カサ・ビセンス
(アントニ・ガウディの作品群)
スペインの世界遺産「アントニ・ガウディの作品群」の1つであるカサ・ビセンスは、バルセロナのグランシア地区にあり、ガウディがはじめて住宅設計をした邸宅です。
タイル工場で財を成した実業家のマヌエル=ビセンスの依頼により、1883~1888年にかけて夏の邸宅として建設された、ムデハル様式というイスラム建築にキリスト教の建築が融合された作品となっています。
ビセンスがタイルやレンガを扱う事業をしていたので、タイルとレンガを無限に使うことができ、緑と白のタイルを規則的に配置し赤いレンガの骨格とのバランスのよさが際立っています。イスラム建築のエキゾチックで幾何学的な要素と西洋建築がうまく合わさった建物です。
アラブ風の外観がユニークでタイル使いの美しさが特徴。初期の作品ということでガウディらしい曲線使いは見受けられませんがタイルの使い方や窓枠やベランダに用いられた曲線の美しさは独特のセンスが感じられます。

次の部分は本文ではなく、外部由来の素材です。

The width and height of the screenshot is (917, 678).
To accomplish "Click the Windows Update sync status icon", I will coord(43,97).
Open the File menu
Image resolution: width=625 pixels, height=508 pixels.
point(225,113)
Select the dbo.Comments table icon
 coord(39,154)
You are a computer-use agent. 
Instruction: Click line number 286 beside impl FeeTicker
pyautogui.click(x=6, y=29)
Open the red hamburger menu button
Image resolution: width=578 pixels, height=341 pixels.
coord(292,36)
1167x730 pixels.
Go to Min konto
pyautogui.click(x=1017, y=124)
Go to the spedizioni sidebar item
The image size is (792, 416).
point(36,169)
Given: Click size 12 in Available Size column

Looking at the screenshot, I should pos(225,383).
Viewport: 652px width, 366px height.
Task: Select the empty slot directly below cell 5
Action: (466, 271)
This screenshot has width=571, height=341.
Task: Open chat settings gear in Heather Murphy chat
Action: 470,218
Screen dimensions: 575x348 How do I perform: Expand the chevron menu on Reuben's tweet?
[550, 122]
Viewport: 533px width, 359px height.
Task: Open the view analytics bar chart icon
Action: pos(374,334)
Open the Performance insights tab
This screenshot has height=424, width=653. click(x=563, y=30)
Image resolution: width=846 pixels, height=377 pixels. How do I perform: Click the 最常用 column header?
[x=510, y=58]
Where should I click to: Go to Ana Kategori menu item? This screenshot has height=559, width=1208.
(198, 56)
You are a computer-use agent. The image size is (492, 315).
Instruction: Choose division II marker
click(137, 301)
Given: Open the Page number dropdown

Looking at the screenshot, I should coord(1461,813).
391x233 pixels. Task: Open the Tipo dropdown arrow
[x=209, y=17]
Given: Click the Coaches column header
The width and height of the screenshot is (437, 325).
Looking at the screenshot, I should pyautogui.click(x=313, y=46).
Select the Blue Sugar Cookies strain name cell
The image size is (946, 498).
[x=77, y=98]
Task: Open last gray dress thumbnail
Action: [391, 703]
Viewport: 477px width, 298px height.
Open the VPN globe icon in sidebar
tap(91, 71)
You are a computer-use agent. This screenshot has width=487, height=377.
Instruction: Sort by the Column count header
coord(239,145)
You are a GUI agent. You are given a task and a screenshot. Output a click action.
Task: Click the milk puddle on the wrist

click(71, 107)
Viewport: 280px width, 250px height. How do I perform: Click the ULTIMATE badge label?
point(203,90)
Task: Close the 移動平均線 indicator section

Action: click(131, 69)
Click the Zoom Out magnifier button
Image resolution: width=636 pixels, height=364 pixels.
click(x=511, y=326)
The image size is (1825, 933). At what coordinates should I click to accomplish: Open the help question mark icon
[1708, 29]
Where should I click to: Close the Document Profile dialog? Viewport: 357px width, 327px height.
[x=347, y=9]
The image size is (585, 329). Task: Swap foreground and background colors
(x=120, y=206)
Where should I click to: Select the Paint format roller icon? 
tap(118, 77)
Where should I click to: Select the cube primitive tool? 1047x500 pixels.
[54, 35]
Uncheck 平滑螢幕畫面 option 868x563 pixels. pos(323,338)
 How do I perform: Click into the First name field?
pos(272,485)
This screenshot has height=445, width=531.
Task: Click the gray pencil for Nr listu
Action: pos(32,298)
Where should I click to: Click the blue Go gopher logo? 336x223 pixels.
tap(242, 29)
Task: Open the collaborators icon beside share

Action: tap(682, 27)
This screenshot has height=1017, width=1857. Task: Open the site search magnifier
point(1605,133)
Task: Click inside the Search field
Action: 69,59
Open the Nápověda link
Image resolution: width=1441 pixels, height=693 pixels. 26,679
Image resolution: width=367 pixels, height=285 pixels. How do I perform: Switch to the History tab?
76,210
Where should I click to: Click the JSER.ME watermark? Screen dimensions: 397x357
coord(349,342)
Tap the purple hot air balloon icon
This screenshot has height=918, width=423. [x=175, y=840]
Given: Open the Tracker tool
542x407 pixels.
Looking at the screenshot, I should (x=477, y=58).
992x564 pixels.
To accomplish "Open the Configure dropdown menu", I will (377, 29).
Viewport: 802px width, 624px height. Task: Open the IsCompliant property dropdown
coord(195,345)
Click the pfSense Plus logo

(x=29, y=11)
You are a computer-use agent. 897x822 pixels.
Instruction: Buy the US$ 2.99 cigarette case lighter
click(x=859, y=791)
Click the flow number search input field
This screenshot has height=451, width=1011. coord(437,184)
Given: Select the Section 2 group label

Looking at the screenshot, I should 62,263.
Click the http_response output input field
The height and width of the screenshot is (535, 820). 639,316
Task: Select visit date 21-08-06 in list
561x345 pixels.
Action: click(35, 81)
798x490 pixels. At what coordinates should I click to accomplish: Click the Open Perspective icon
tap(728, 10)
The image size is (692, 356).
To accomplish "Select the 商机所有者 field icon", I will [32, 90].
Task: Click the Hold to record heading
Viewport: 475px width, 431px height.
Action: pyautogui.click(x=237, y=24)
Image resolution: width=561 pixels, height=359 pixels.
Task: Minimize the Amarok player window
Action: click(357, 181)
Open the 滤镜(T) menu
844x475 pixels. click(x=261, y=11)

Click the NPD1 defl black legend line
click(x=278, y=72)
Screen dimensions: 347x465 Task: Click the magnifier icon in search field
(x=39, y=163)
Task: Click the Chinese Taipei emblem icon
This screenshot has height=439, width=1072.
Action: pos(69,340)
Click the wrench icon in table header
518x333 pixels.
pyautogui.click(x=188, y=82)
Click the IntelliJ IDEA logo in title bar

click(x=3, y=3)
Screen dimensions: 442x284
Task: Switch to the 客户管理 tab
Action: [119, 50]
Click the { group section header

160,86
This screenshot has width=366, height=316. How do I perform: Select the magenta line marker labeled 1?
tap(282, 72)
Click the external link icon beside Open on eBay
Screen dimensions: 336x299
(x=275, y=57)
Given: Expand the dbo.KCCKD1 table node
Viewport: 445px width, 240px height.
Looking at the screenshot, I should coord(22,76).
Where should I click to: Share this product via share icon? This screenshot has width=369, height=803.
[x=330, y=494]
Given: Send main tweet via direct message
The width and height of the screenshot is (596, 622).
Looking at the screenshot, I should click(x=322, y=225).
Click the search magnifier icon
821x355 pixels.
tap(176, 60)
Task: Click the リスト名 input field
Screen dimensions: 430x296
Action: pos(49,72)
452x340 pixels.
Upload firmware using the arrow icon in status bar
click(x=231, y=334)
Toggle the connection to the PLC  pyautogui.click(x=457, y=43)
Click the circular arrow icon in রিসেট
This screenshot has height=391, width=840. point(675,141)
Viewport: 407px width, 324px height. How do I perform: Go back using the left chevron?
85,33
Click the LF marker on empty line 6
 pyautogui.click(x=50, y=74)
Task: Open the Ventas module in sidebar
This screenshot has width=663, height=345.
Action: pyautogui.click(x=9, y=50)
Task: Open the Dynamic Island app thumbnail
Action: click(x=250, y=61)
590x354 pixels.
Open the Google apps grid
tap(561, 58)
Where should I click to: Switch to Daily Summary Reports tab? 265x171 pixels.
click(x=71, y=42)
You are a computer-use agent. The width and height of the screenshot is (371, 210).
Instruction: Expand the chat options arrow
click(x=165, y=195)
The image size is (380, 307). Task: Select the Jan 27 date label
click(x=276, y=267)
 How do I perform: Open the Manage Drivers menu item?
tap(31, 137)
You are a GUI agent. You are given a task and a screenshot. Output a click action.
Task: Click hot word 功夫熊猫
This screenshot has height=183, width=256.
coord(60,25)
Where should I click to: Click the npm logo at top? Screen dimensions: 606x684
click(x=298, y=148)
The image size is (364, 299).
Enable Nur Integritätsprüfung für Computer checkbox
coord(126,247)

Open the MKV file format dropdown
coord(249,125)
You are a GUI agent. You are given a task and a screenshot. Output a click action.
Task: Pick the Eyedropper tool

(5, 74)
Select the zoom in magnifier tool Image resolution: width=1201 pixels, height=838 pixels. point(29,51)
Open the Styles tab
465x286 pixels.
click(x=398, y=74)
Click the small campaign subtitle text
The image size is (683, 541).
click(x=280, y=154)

タイルの柄にはこの地区に咲くインディアン・マリーゴールドの花があしらわれ、窓の鉄柵にはサグラダファミリアの天井にも使われているシュロの葉がモチーフとなり、常に自然を意識したガウディ建築らしさも見て取られます。
ガウディが緻密に計算して設計した直線使いの外観は見ものです。ガウディ建築の原点ともいえる邸宅は、初の大仕事にかける若き日のガウディを見ているように感じられるのではないでしょうか。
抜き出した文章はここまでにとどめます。